> Problem requirements: Wherever a line below holds the word "click", copy that line.

> Supplied data:
=== Section Start ===
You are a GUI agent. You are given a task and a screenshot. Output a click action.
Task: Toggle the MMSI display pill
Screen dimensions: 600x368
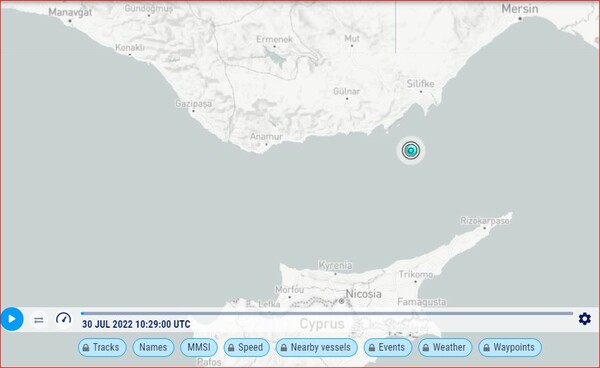[x=199, y=347]
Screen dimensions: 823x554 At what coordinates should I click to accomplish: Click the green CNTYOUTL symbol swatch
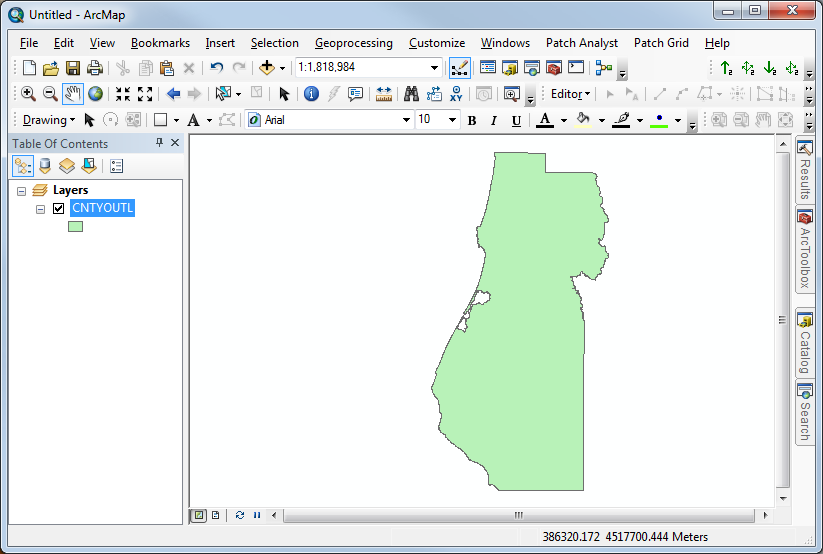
=== Section End ===
> Expected output:
You are a GUI agent. You are given a task and a screenshot. Output a click action.
Screen dimensions: 823x554 At what coordinates should I click to accomplish: Click the green CNTYOUTL symbol swatch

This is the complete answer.